A tent that was placed in front of the Fayette County Memorial Hospital (FCMH) Emergency Room entrance as part of preparation for a potential surge in patients has since been taken down, although the community is still being asked to remain vigilant.
As previously reported, according to Whitney Gentry, leader of business development for FCMH, “the tent (was) planned to be used as additional space for testing and triage of patients.”
The tent was initially removed during recent high wind forecasts but will not be going back up. This is due to new COVID-19 projections for the local area from the Ohio Hospital Association and the Ohio State University.
“Right now it is much lower and is a number we feel we can comfortably manage within our facility,” explained Gentry by email. “The Incident Command team made a decision to remove the tent. We still have the additional orders of oxygen and linens and have the extra cots from (Fayette County Emergency Management Agency) on-site for easy access.”
When asked if the hospital is still prepared for a surge of COVID-19 cases or expects a surge to occur, Gentry explained, “Every aspect of the surge plan is still in place with the exception of the tent, which can easily be remedied. We still have daily communications internally, with the Fayette County Emergency Management Agency, Fayette County Public Health and the hospitals in our regional surge plan.”
For the time-being, in relation to regular medical appointments and procedures, FCMH is following the orders put forth by the Ohio Department of Health and Governor Mike DeWine for elective and non-essential procedures.
“As soon as we are given permission, we will resume procedures. Of particular focus for us now is looking at any additional steps we can take to further ensure patient and staff safety. That will likely include continued health screenings at the main entrances, limiting visitors, separating those potential COVID-19 patients from other patients and the continued proper use of PPEs and safety procedures. Once we are able to resume normal activities, it will be done with a heightened sense of awareness. We will continue to ask suspected COVID-19 patients to call first if possible and use either the Emergency Department or the Same Day Care Covid Clinic in Medical Arts Building 2. We do want to ensure the community we will continue to take any and all necessary steps to ensure patient and staff safety,” wrote Gentry.

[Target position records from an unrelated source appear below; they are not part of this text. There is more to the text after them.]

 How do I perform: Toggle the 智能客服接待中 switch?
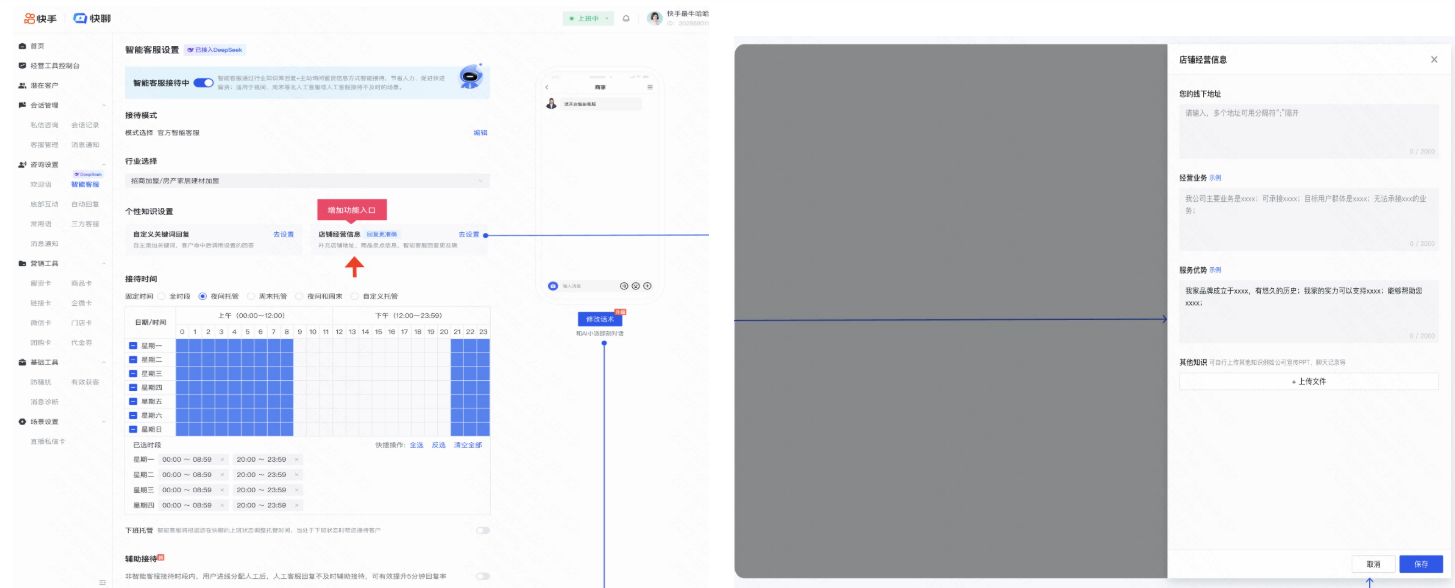pos(203,83)
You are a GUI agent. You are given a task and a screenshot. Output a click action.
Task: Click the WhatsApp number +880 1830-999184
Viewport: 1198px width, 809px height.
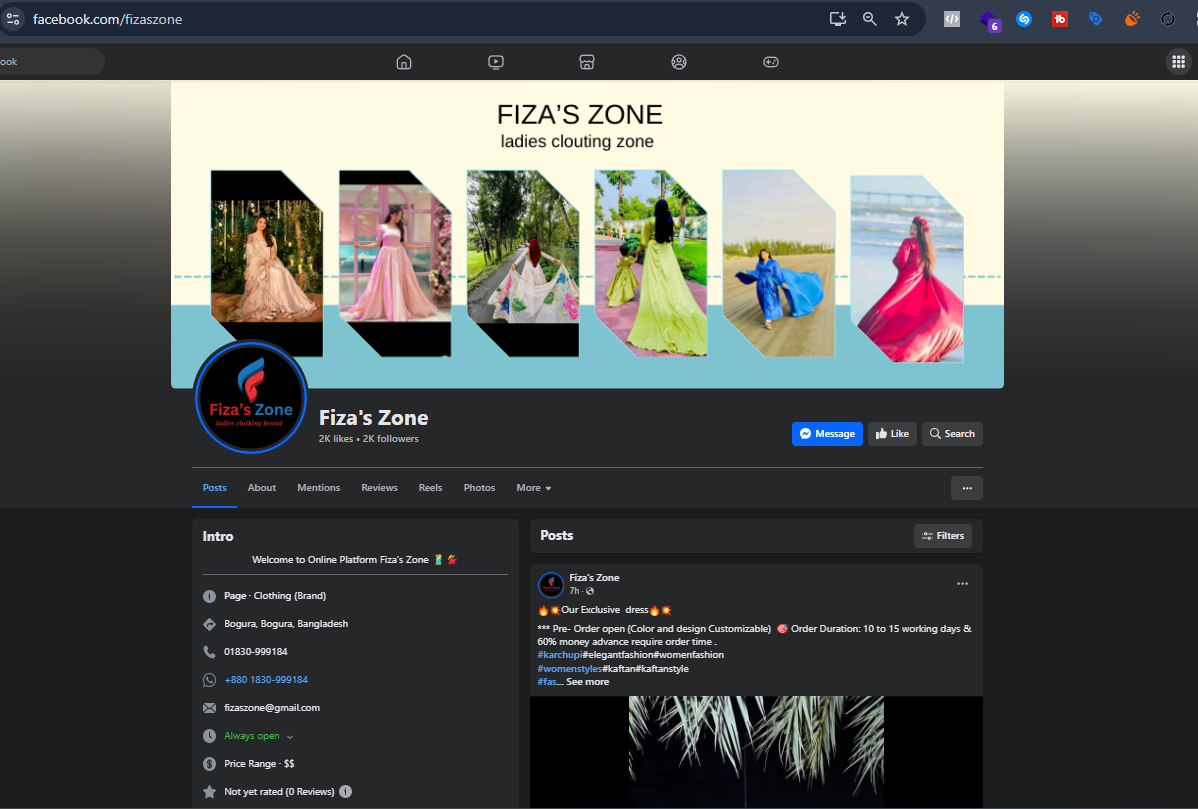(x=266, y=680)
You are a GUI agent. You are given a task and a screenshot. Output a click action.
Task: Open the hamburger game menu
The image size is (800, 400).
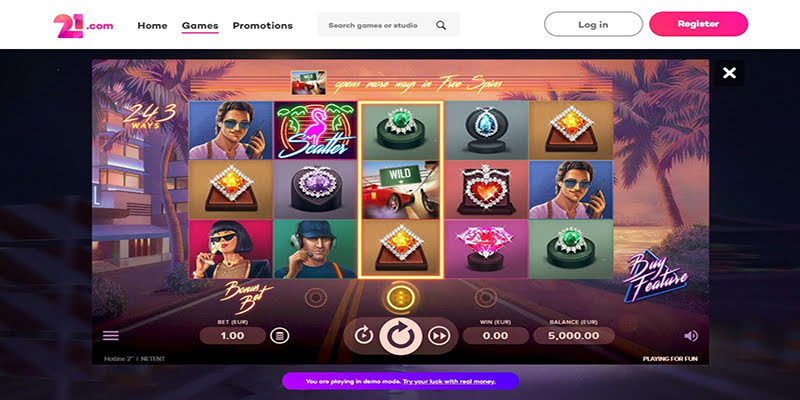(111, 335)
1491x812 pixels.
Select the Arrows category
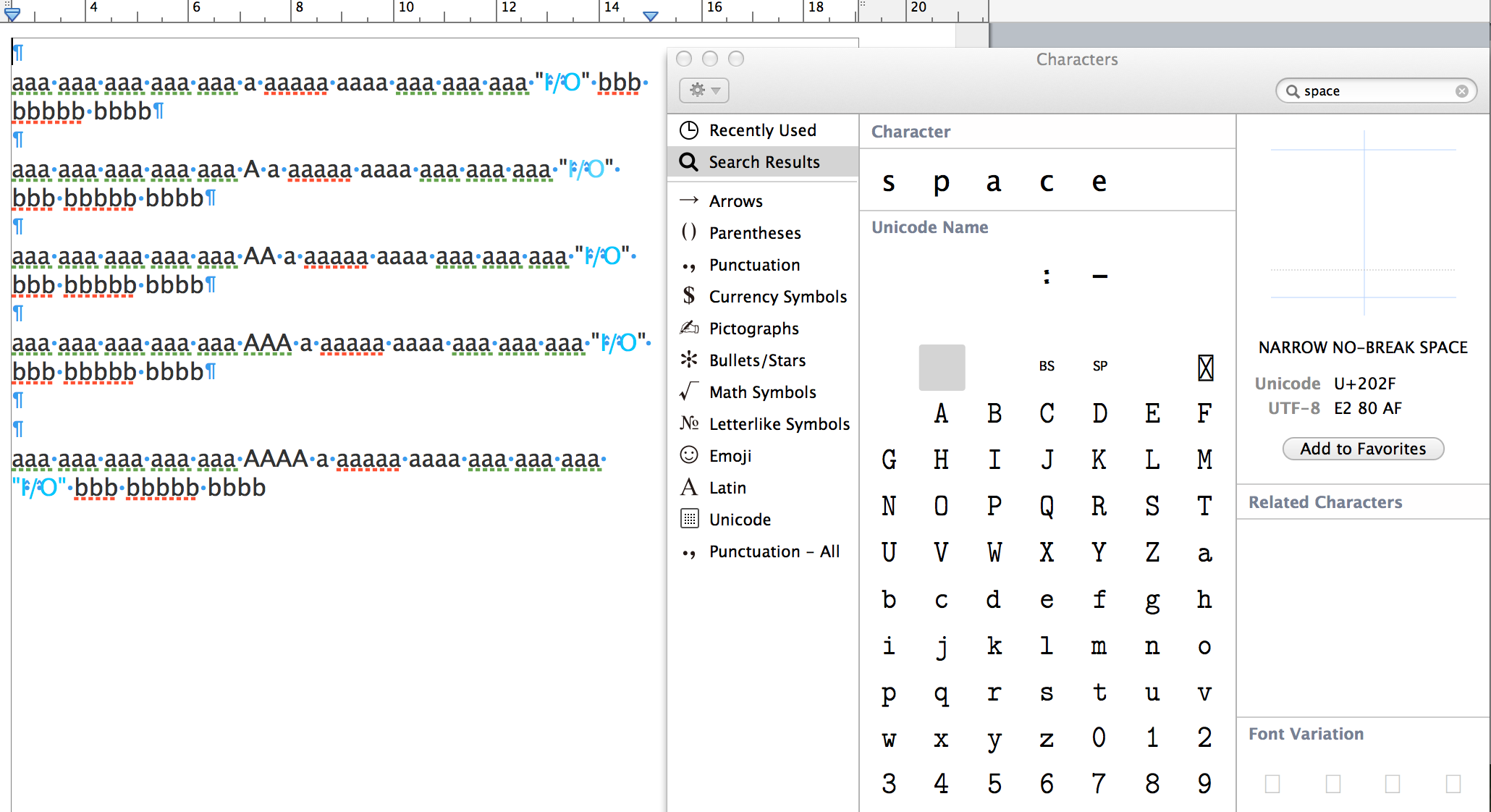[x=735, y=201]
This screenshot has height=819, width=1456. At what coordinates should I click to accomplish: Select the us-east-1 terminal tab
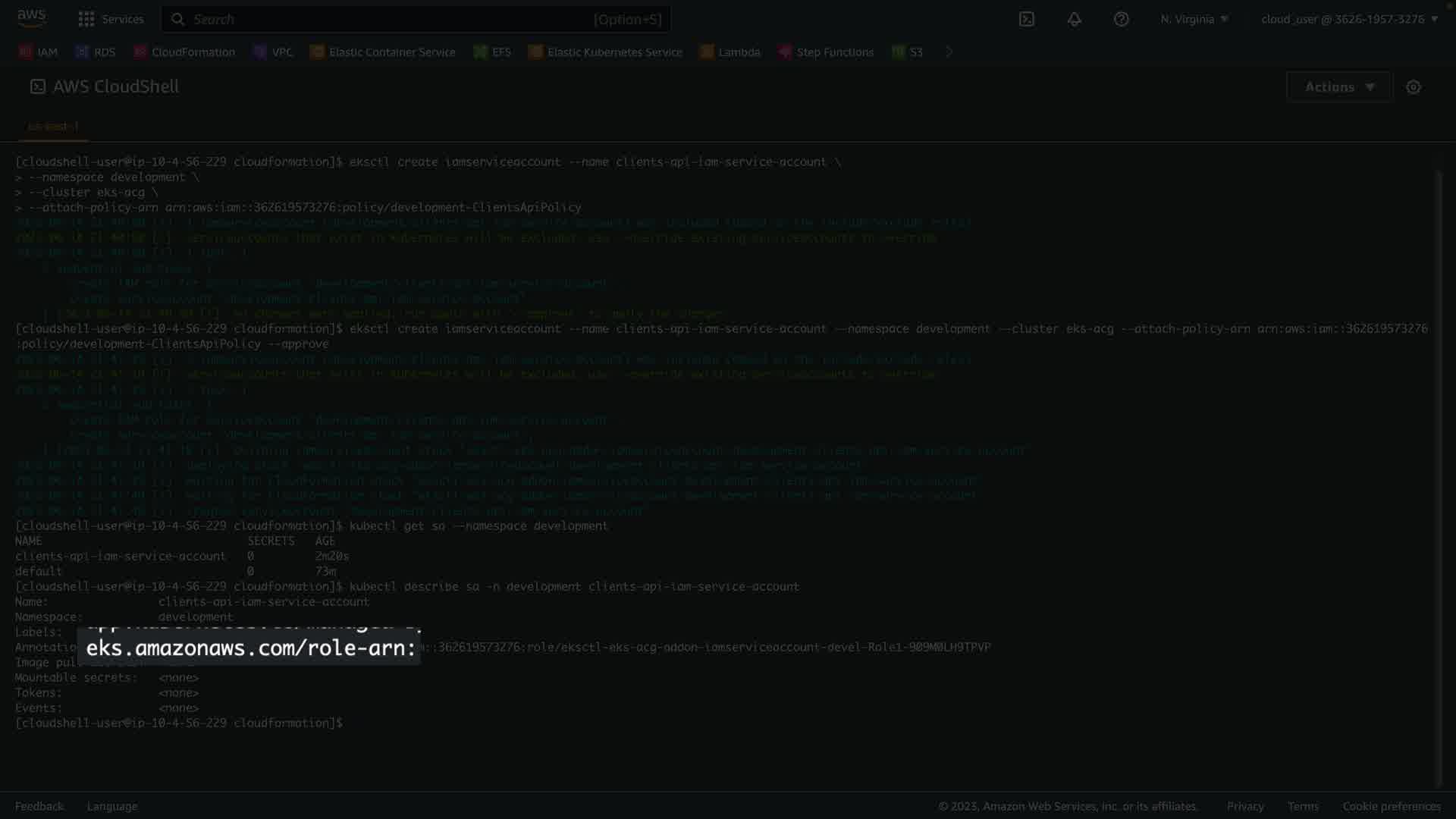coord(53,127)
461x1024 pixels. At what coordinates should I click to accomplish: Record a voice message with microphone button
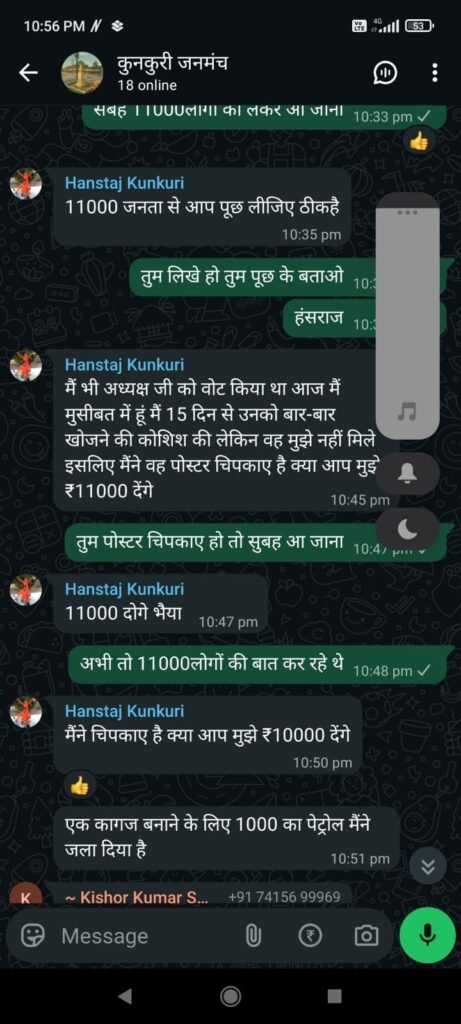427,936
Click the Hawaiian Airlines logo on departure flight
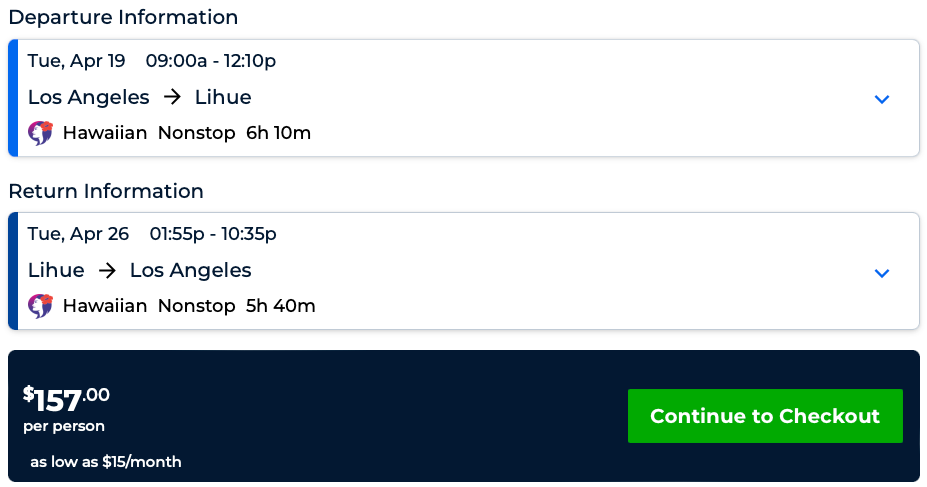Screen dimensions: 927x487 (40, 133)

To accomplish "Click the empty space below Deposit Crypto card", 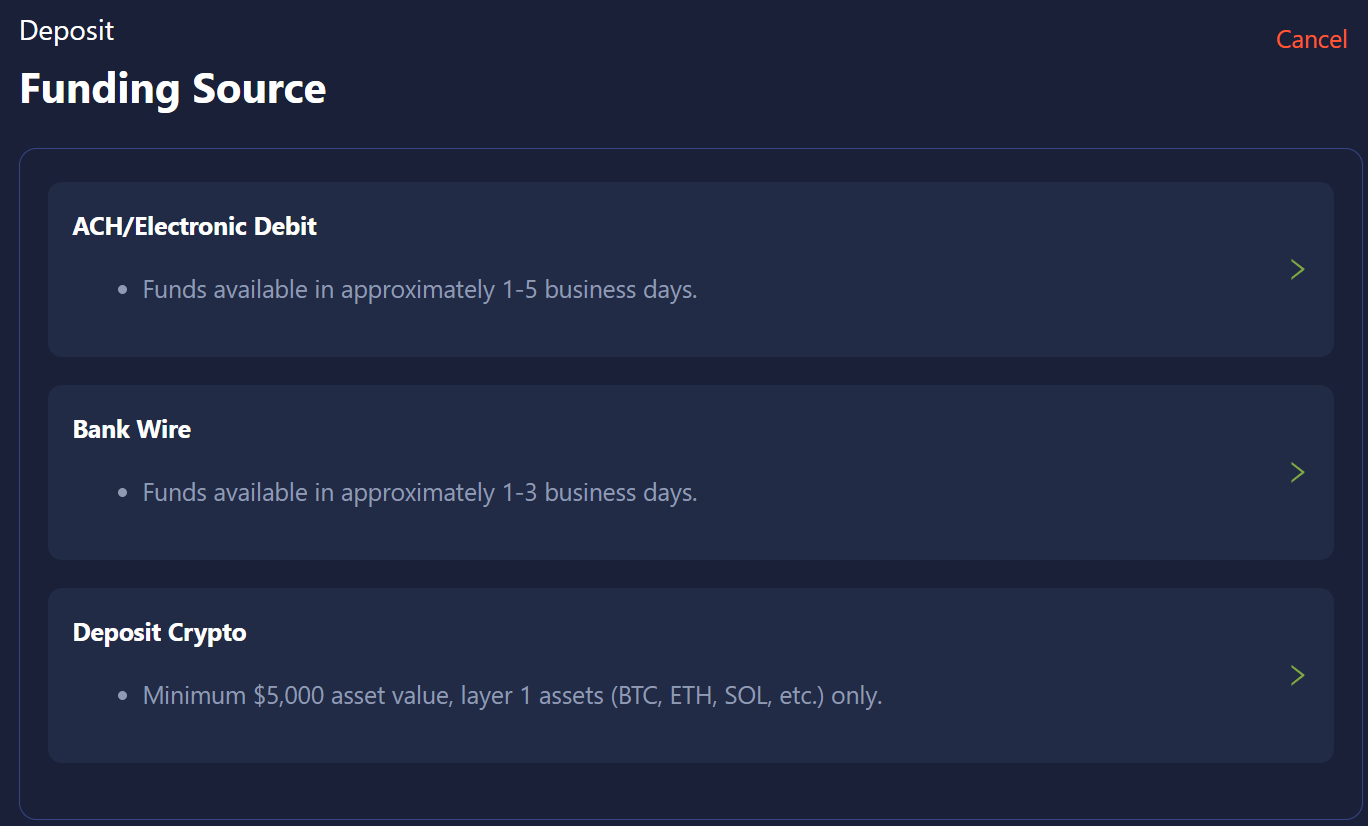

The COVID-19 clinic is a separate room located near the entrance of Medical Arts Building 2 and is used to screen patients who have symptoms matching those of the virus.
“When a patient coming to the Same Day Care Clinic is seen in the COVID clinic, it just means they could have the virus,” wrote Gentry. “It’s a safety measure FCMH has established to reduce the spread of germs, specifically the Coronavirus. Since it was opened on March 16, the clinic has seen 299 patients.”
FCMH CEO Mike Diener added his sincere appreciation and gratitude to the staff for their dedication and professionalism shown during the pandemic.
“I am extremely proud of all our staff members in the midst of this crisis. Fayette County is lucky to have such dedicated and talented healthcare workers,” explained Diener.
“We have not let down our guard, and we are asking that the public do the same – please remain vigilant about practicing social distancing and proper hygiene and all the other recommendations from our county public health district and the Center for Disease Control (CDC),” wrote Gentry. “As has been mentioned in the media, a second surge could result if the population doesn’t stay focused on preventing the spread of germs. That is something we are definitely monitoring.”